May 2008 was the first month with bridges. I expected lot's of relay operators that tested a bridge with the same name. Things may have changed over time. I assume that further comparisons won't have such a "high" hit ratio.
That would be my guess, too. In May 2008, only a few early adopters were running bridges, and most of those probably ran relays at the same time, too. Plus, they were enthusiastic and put some energy in finding cool nicknames. It might be that this has changed since then. To be honest, I didn't look at 2012 tarballs yet.
Again, thanks for running this analysis! Maybe you're interested in automating your comparison and re-running it for a 2012 tarball?
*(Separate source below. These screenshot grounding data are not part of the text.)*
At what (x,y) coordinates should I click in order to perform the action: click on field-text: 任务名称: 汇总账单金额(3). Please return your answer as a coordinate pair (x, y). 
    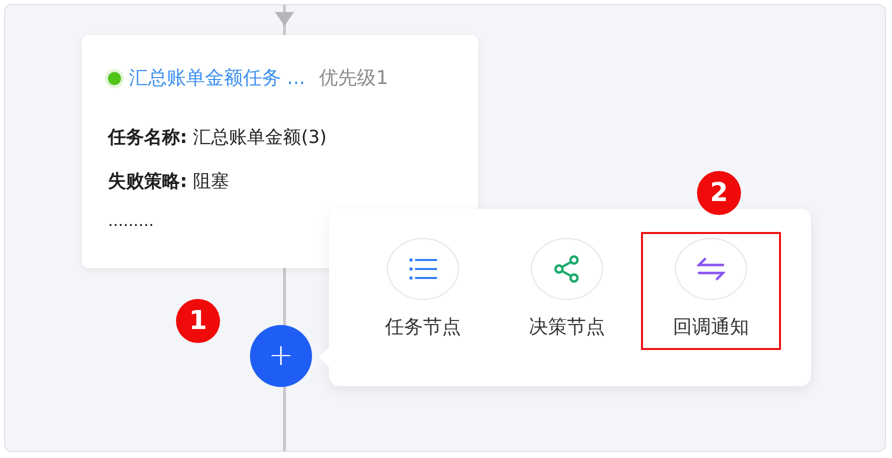
    Looking at the image, I should click on (218, 138).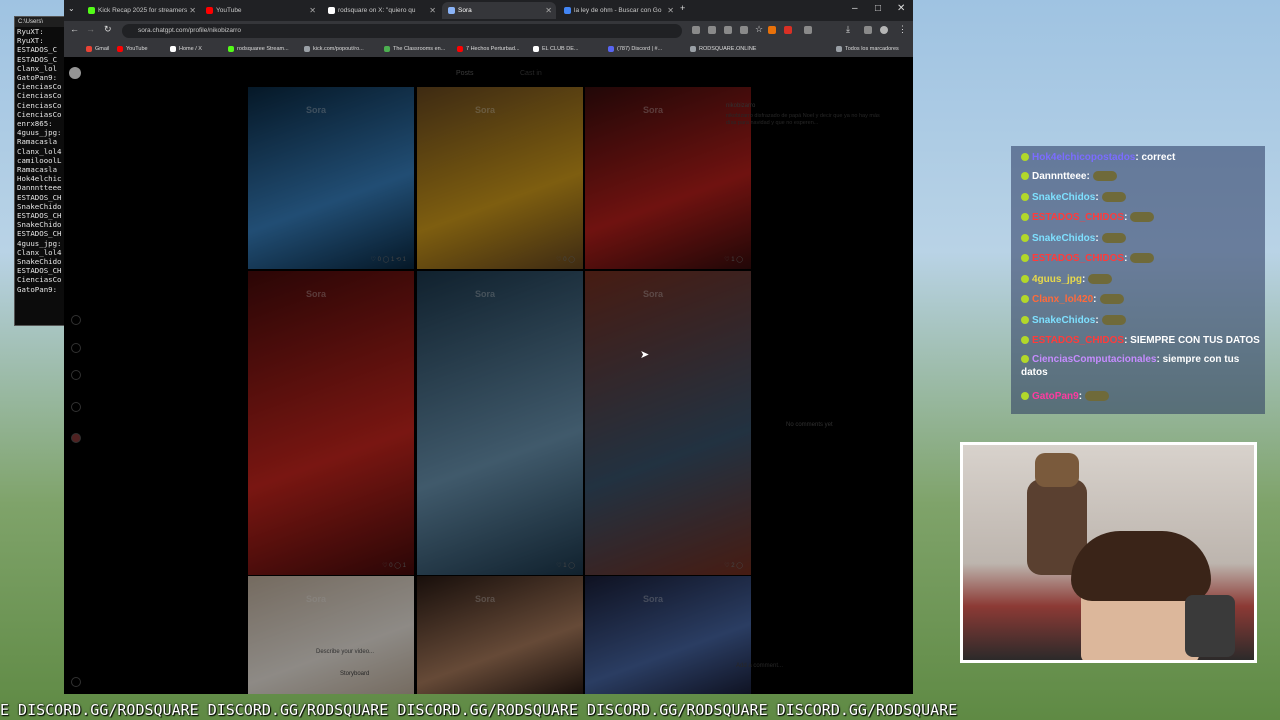  Describe the element at coordinates (848, 30) in the screenshot. I see `download-icon: ⤓` at that location.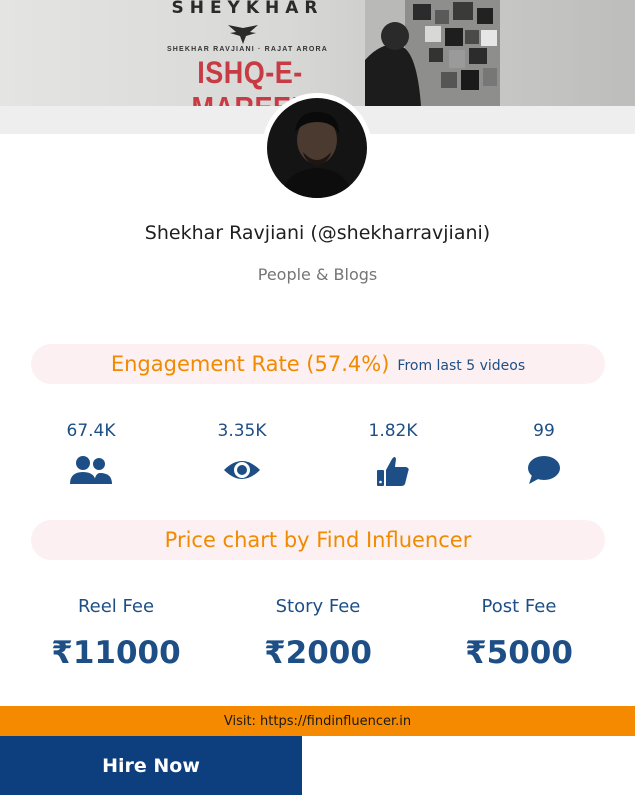 Image resolution: width=635 pixels, height=795 pixels. I want to click on reel-fee-value: ₹11000, so click(116, 653). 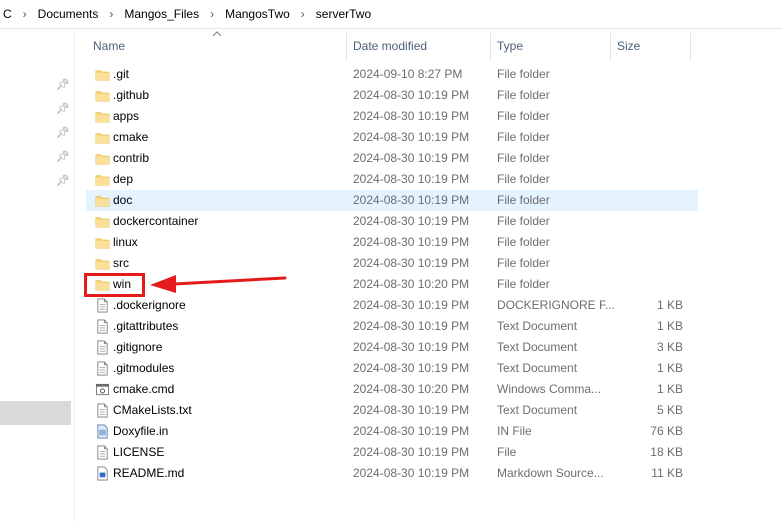 What do you see at coordinates (392, 74) in the screenshot?
I see `file-row-dot-git: .git 2024-09-10 8:27 PM File folder` at bounding box center [392, 74].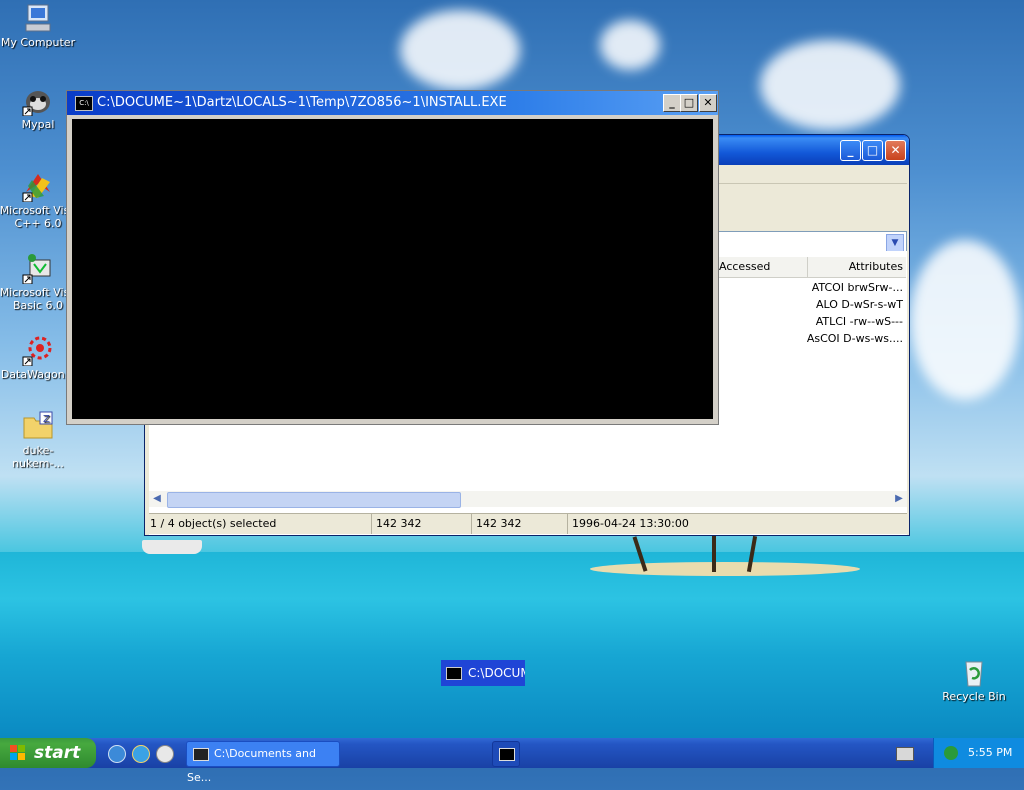 Image resolution: width=1024 pixels, height=790 pixels. Describe the element at coordinates (628, 524) in the screenshot. I see `status-date: 1996-04-24 13:30:00` at that location.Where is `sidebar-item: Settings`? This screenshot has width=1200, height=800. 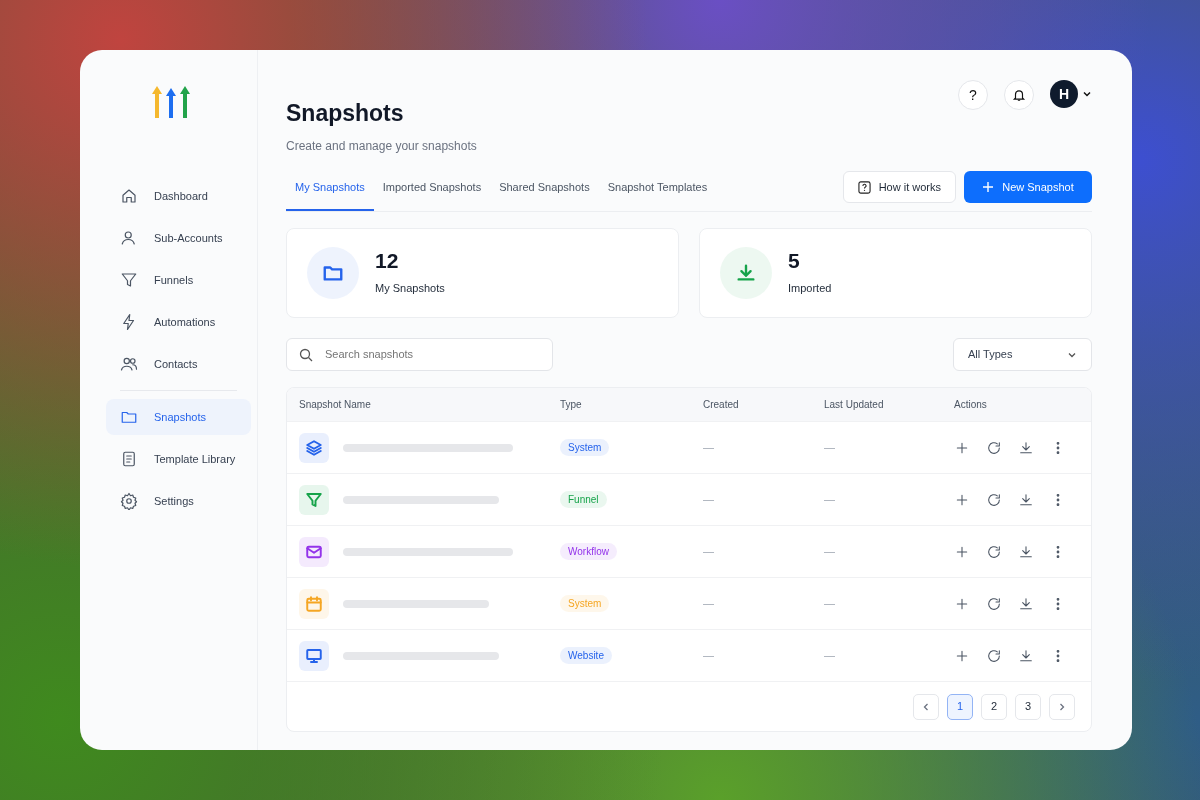
sidebar-item: Settings is located at coordinates (178, 501).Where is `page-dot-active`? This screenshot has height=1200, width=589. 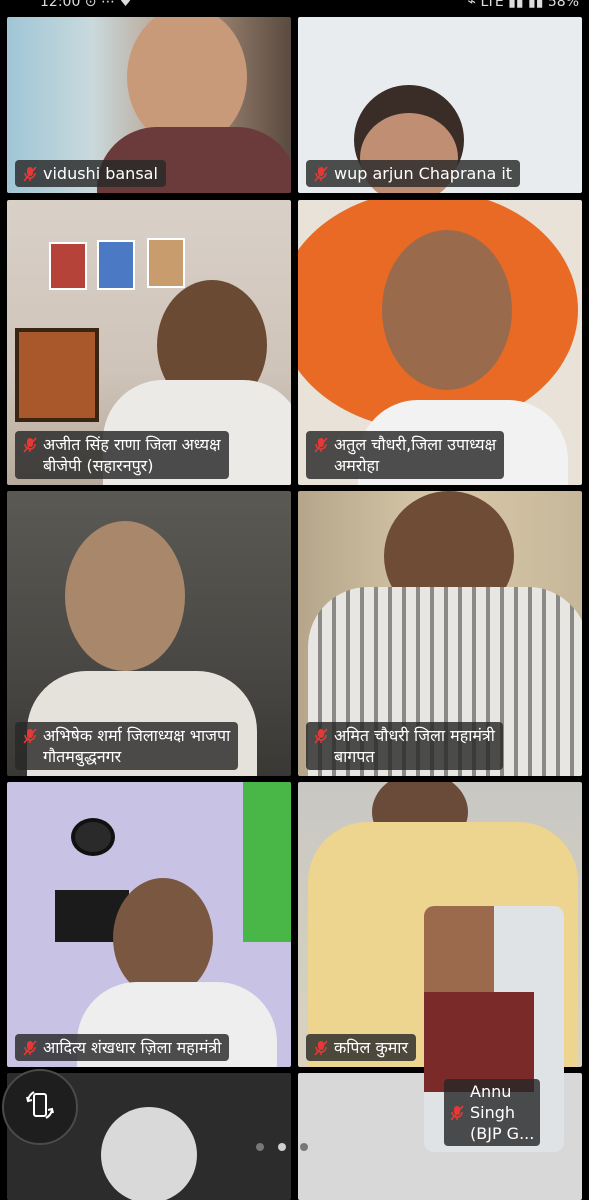 page-dot-active is located at coordinates (282, 1147).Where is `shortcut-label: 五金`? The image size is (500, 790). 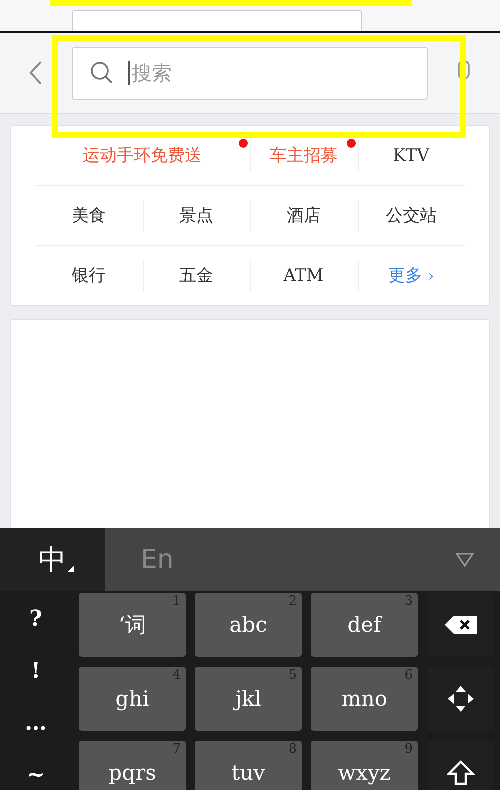 shortcut-label: 五金 is located at coordinates (196, 276).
My claim was you got the data, so you can check. (Not with May 2008)
To be honest, my first impression was that I wouldn't do anything useful and did not intend to do that. I guessed it wouldn't turn out that it doesn't hurt since at least 2011, so I wouldn't find anything good.
Then you asked and I agreed, but already thought "I couldn't keep my mouth shut!". I mean I replied to this topic. I surely could have said no there. I didn't.
After and while I was doing what I did. I would have said no to the question if I'm going to do this again. That's valid for up to Sunday night. Today I'm agreeing again.
That's a pretty long way to say: Yes!
Hah, great! :)
I'm going to make the 2012 tarballs available next Wednesday (May 30), assuming that my poor Linux box doesn't run out of $resource. I'll let you know.
Thank you,it's an 2012 tarball. The number of bridges is scary.
I'm going to upload some files somewhere and explain what I did. Step by step (somewhat around that). So anyone can check and reproduce what I did. It would be nice to hear feedback and ways to improve the way I did what I did.
Maybe you can tell me if the findings.txt was alright.
Yes, the file format was fine.
Unless one objects or you disagree I'm going to upload the files I created and explain how and maybe I can say even why.
No objections at all. Open discussion is good.
I created a Blog, just because I wanted it some when in the past, but found it silly. That's the channel I planed to use. Maybe it's OK to put it on a Tor-List as well, but maybe it's considered as noise.
I wonder if the Tor wiki would be a better place to collect ideas for reversing the bridge descriptor sanitizing process. Feel free to grab a new page in doc/ and start describing what you did.
Best, Karsten